◆ Task goal ◆
Search the data below for lines that include the word "agent" and state how many there are, nothing else.

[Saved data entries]

####

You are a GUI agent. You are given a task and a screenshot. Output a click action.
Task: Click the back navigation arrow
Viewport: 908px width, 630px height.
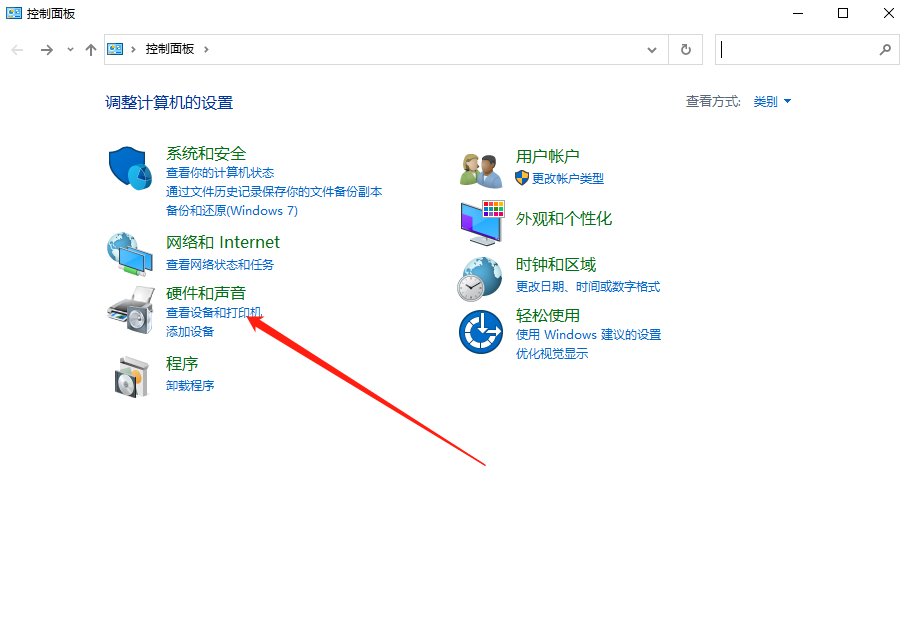coord(17,49)
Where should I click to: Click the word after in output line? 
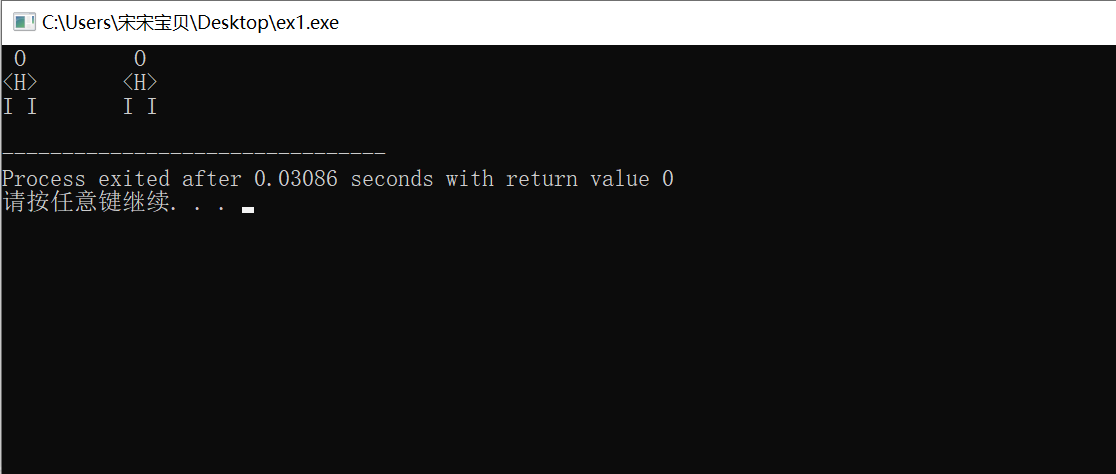[211, 179]
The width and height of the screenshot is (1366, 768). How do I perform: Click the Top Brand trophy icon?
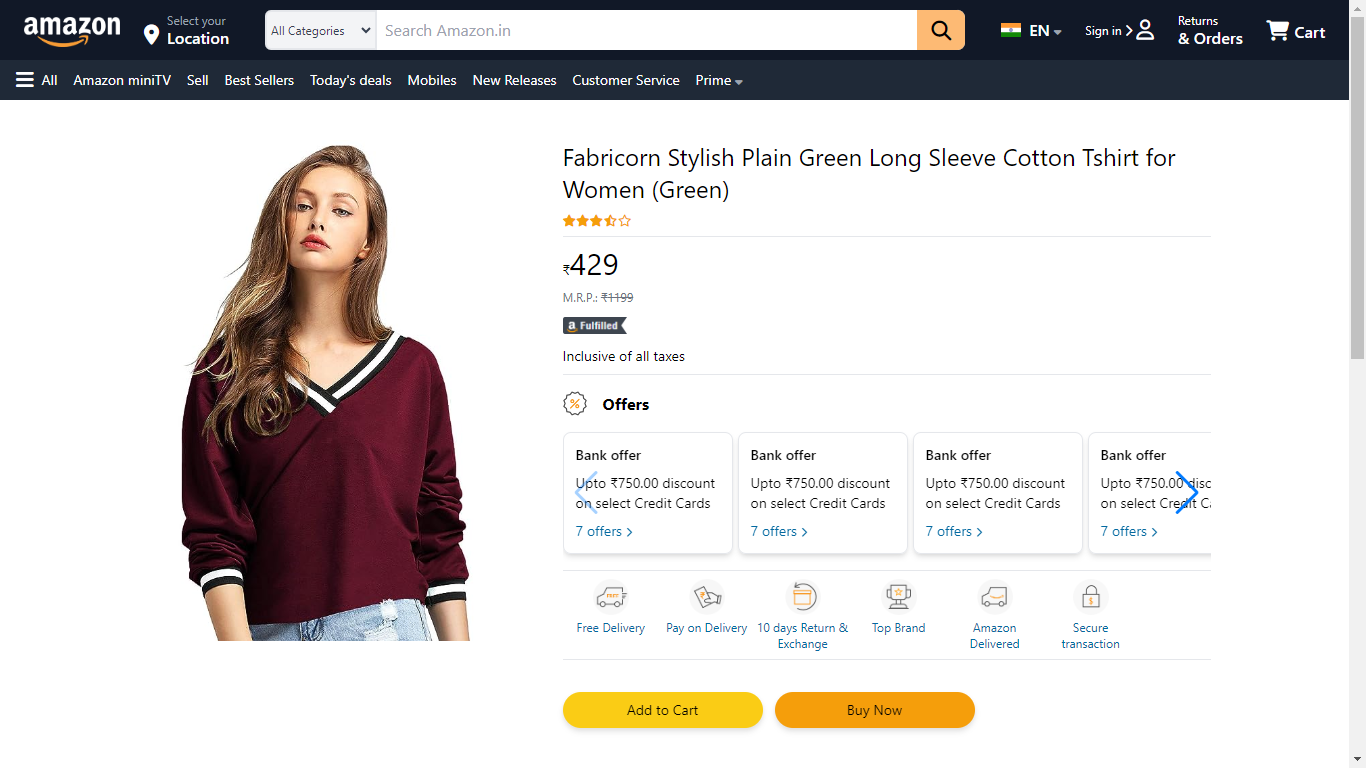[898, 598]
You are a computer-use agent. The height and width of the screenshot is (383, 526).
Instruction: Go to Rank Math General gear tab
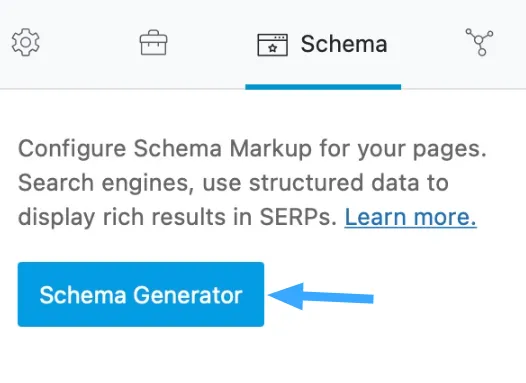25,43
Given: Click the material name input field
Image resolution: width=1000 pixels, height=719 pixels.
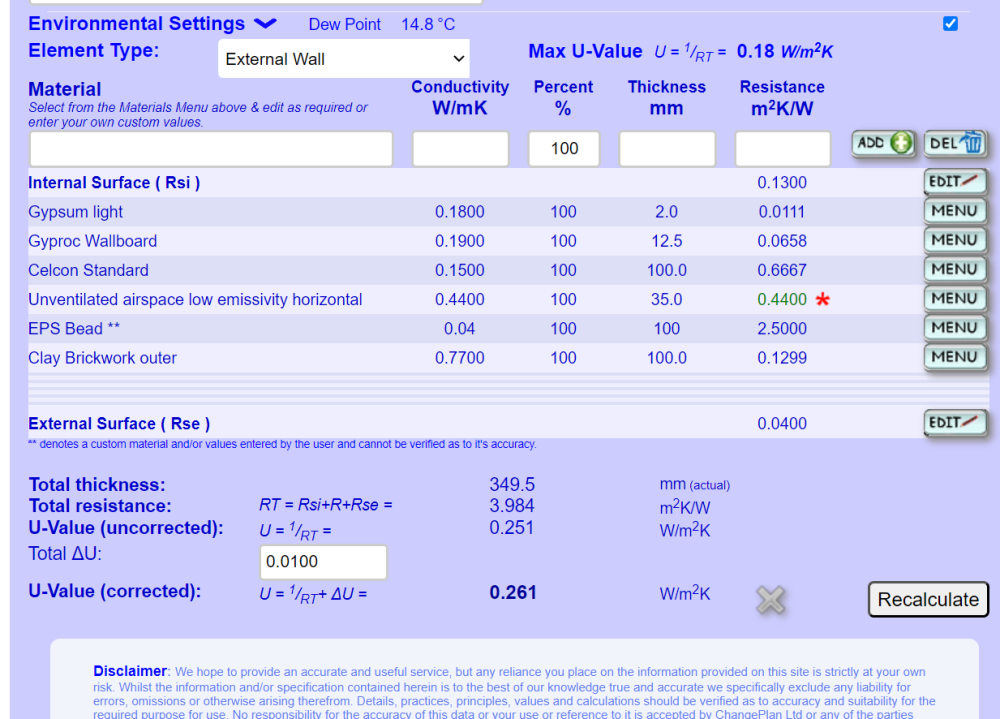Looking at the screenshot, I should pyautogui.click(x=211, y=149).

####

◆ Your solution ◆
2